光で可逆に変形する超分子構造体の開発と利用について

東口 顕士

若手2 私は2008 年8 月から合成・生物化学専攻の助教として、教育に携わりながら、超分子構造体の光反応に関する研究を行っています。超分子構造体は、溶液中のように分子がランダムに向いている状態では見られない、様々な機能を示します。応用に関して、有機物をどのように並べると機能を引き出せるか、という観点から役立っている場合が多く、液晶や有機EL、高耐久樹脂などにもその概念は取り入れられています。
 超分子構造体の外形は、環境のわずかな違いによって容易に変化します。超分子構造体を構成する分子同士の束縛は比較的緩やかであるため、配列の仕方はいくつも考えられます。実際には、その中で最も安定な分子配列をとります。
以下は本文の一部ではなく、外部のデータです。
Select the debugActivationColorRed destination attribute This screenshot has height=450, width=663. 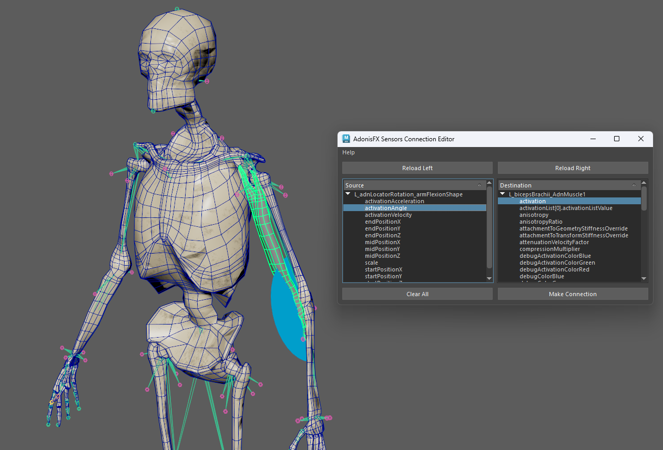click(x=557, y=269)
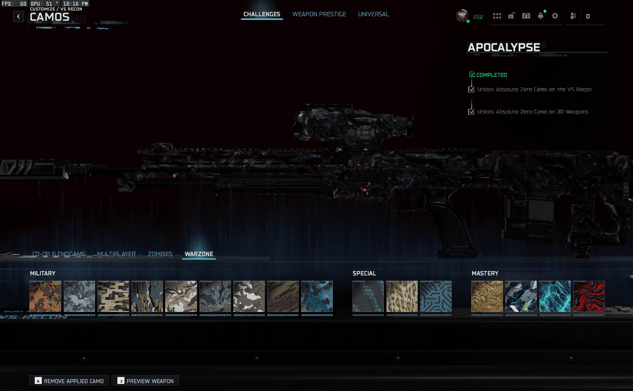Click Remove Applied Camo button
Image resolution: width=633 pixels, height=391 pixels.
coord(69,381)
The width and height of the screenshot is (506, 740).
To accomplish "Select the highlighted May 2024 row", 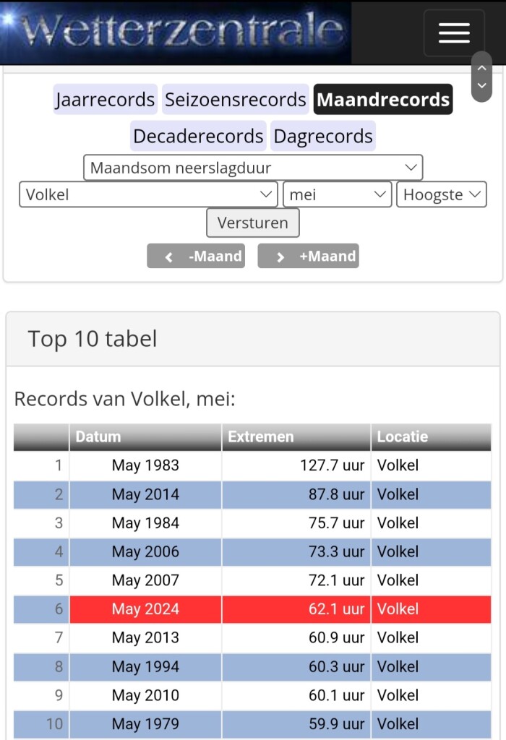I will [252, 608].
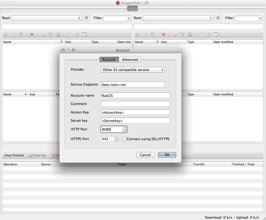This screenshot has height=220, width=266.
Task: Click the red Delete icon on the left pane
Action: point(32,34)
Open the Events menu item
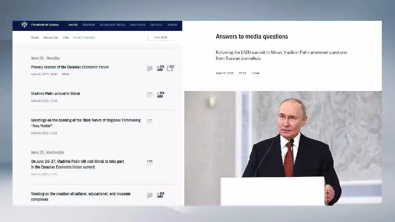Viewport: 395px width, 222px height. (73, 25)
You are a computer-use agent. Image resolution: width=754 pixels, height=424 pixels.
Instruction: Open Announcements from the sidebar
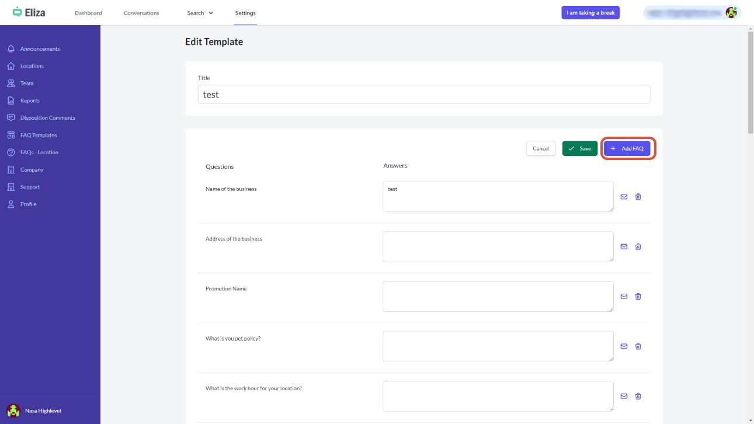point(40,49)
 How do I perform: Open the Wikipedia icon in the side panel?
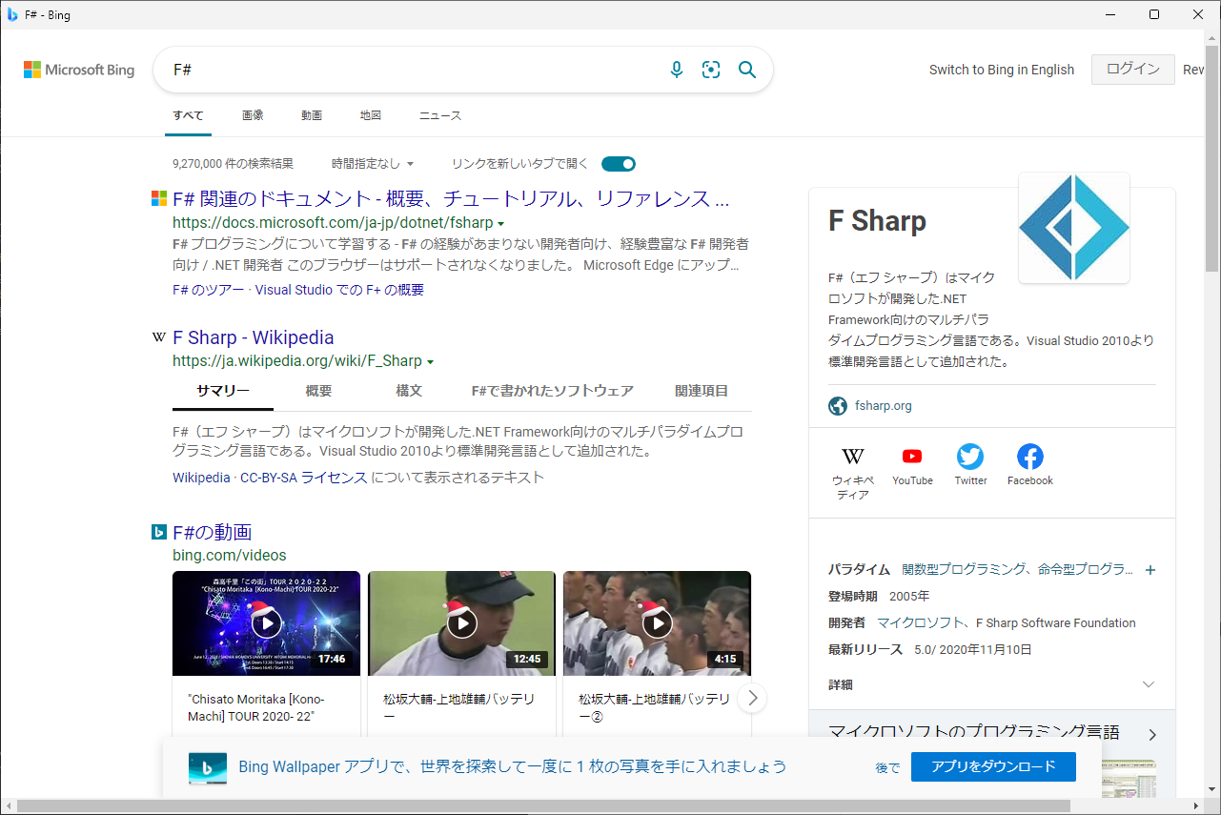tap(852, 457)
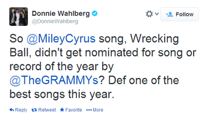
Task: Click the Retweet arrows icon
Action: [x=34, y=110]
ここで温度・酸アルカリ・電気など外部から刺激を与えると、周囲の環境が変わることで分子の安定配列が変化し、結果として超分子構造体の形状も変化します。
 光を外部刺激として用いる場合、利用の仕方は主に二通りで、光を吸収して発生する熱を利用するか、光を吸収して起きる化学反応を利用するかです。後者は、例えば人間の眼の中などでも起きているのですが、他の有機分子でも見られることがあります。
 有機色素の一種であるジアリールエテンは、光によって分子構造や色が変化する分子として知られています(図1)。無色体(左)は、複数の環構造同士を単結合で繋いだ形となっており、それぞれが自由回転可能なため、全体としては比較的柔軟です。
 ここに紫外光を照射すると着色体になりますが(右)、結合が新たに形成されることで自由回転できなくなります。このような分子構造の変化は、超分子構造体の分子配列へも影響を及ぼします。
光反応 ジアリールエテンを含む超分子構造体を作ったところ、色だけでなく形状も変化することがわかりました。光学顕微鏡で観察したところ、初期は球状構造ですが、紫外光を照射すると青く着色しながら分裂し、続けて可視光を照射すると無色に戻りながら球状構造を再形成しました。電子顕微鏡観察では、紫外光で繊維状構造に変化していることがわかり、元の球状構造との相互変換に由来する現象であることを突き止めました。
 また繊維状構造を水中に多数発生させると、他の物体の運動にも影響します。光を吸収して発生する熱と光化学反応を同時に利用することで、光を照射している場所にマイクロビーズを集めることに成功しています。また偏光紫外光を用いることで繊維状構造を一方向に並べることも出来、その環境下ではマイクロビーズの運動性に偏りが見られました。私はこのように、分子サイズのわずかな形状の違いを、ナノメートルサイズの配列の違いへ、そしてマイクロメートルサイズの超分子構造体へ拡大させ、それによって初めて現れる変形や運動といった機能性を制御し、新しい技術を生み出すべく研究を行っています。